分析する文章 ▸
# # # #

顔色

 朝食が終わって出かける前に息子が「○○○○と○○○湯を頂戴」と言った。聞くと月曜日から風邪をひいていて、熱は下がったけれど昨夜は咳き込んで寝にくかったらしい。喉も痛いという。いつも薄着でいるから元気そうに見える。だから風邪をひいていることには気がつかなかった。症状を確かめると、くれという処方で勿論正しいが、咳に関しては少しものたりなかった。だから僕が併用するべきと思った処方を説明して作って飲ませた。 今し方帰ってきたから症状を尋ねたら、喉痛は完全になくなり咳もほとんど気にならなかったらしい。今夜もし咳き込まなければしめたものだ。向こうから漢方薬を希望してきたのだから、そして指名した処方がかなりいい線をいっていたから、少しは実力が付いているのだろうと思った。なかなか漢方薬を使うチャンスもないし、そんな余力もないみたいだが、こんな時に少しでも漢方薬の力を見直し、正しい使い方を覚えてくれたらと、親馬鹿を発揮する。所詮サラリーマンだから自分の裁量はかなり限られているみたいで、もどかしさもかなりあるらしいが、現代薬で救われない人を正しい漢方薬で救って欲しい。だが実はこの正しいというのが難しい。どの業界でも同じだが、企業などと言うものは決して国民の幸せなどを存在意義の上位になんか設定していない。オーナーやその仲間達の限られた集団の利益が最優先だ。どこで戦争が起ころうが、どこで疫病が流行ろうが、どこが天災に見舞われようが、そんなことは彼らの思いに何の影響も及ぼさない。金、金、金、銭、銭、銭だ。製薬会社だって同じだ。良質な薬草から良質な漢方薬を作り良質な値段で病者に提供する。こんな当たり前のことが出来ているところが一体どのくらいの割合であるのだろう。役人は政治家の顔色をうかがい、製薬会社は医者の顔色をうかがい、医者は役人の顔色をうかがい、薬局は病院の顔色をうかがい、誰が患者の顔色をうかがってくれるのだろう。  韓国の水難事故で、高校生達に自分の救命胴衣を与え命を救ったと言うアルバイトの女性は、僕達が滅多に遭遇しない正義感の持ち主だから、希有の人だから感銘を与える。いじめのアンケートが国家機密だと主張する超エリート集団のニュースとの余りにも次元の違いに情けなくなる。この国で正義感などというものは、何処でどうすれば培われるのだろう。  炎天下で、急斜面で、腰痛と闘いながら収穫してくれた薬草をせめて正しく使いたいと思っている。小さすぎる正義だが。

# # # #

表示データ ▸
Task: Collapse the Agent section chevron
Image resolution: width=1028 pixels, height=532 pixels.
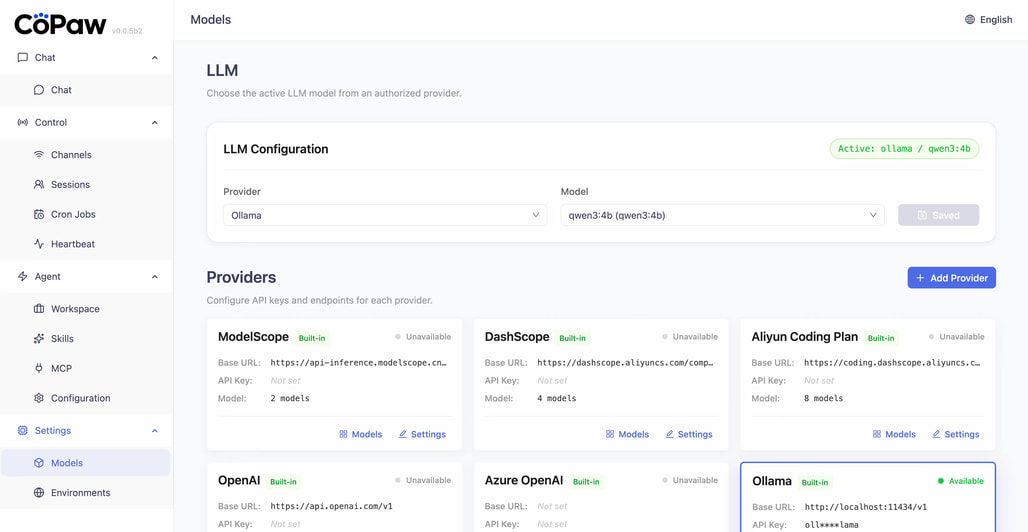Action: point(154,277)
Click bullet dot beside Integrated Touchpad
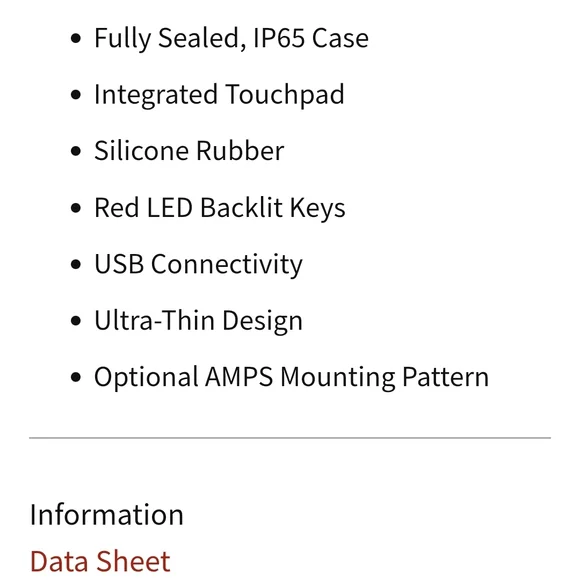Screen dimensions: 580x580 (75, 95)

# # # #

課題のねらい ▸ 「顔色」の文章で、筆者が息子に「少しは実力が付いているのだろう」と思った理由を、文章に書かれている内容から説明してください。

課題の結果 ▸ 息子が自分から漢方薬を希望してきたうえに、指名した処方がかなりいい線をいっていたからです。